En un reciente pronunciamiento que ha dado la vuelta al mundo, el presidente de Venezuela, Nicolás Maduro, ha puesto en entredicho el futuro del liderazgo de Estados Unidos, sugiriendo el posible fin del imperio norteamericano.

Lo anterior, en respuesta al aumento de la recompensa por capturar a Maduro, anunciada por el gobierno de Estados Unidos (EEUU).

Maduro aseguró que “la era del dominio estadounidense llega a su ocaso”, añadiendo que los pueblos del continente buscan nuevas formas de relacionarse al margen de la política impuesta por Washington.

Estas palabras lanzan un fuerte desafío a la política exterior estadounidense y evidencian el creciente rechazo a las presiones de la Casa Blanca en la región.

“Le digo a los imperialistas, no se atrevan, porque la respuesta pudiera ser el inicio del final del imperio norteamericano.
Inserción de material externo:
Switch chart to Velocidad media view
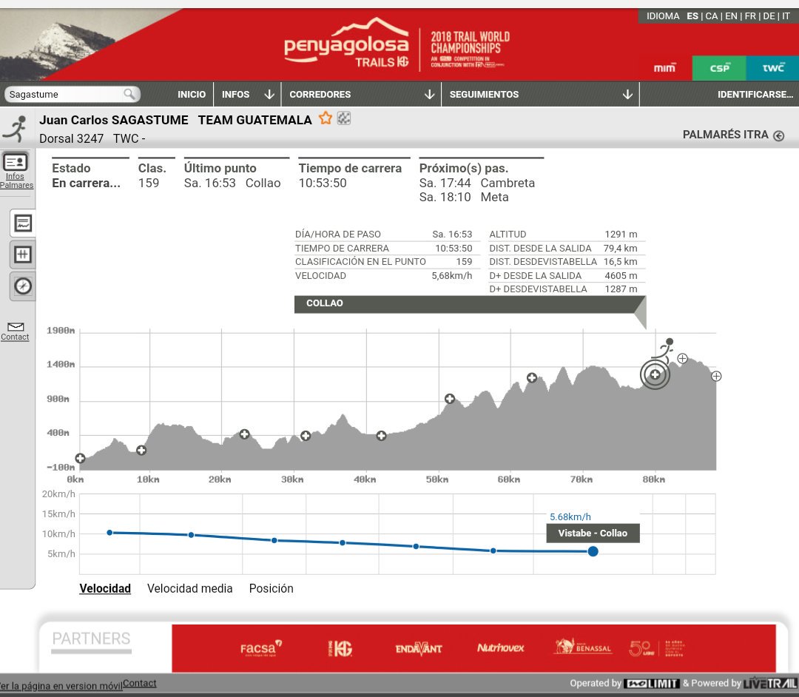This screenshot has height=697, width=799. (189, 588)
Dejen quieto a quien quieto está“.

¿Se debilita la hegemonía estadounidense en América Latina?

Las reacciones dentro y fuera de Venezuela no se han hecho esperar. Analistas señalan que el discurso de Maduro refleja un sentimiento presente en varios países latinoamericanos, donde el “fin del imperio norteamericano” deja de ser solo consigna política y se convierte en una percepción compartida.

Algunos expertos sugieren que las sanciones han logrado cohesionar a gobiernos críticos de Washington, mientras el bloque de naciones aliadas a Estados Unidos parece cada vez menos sólido.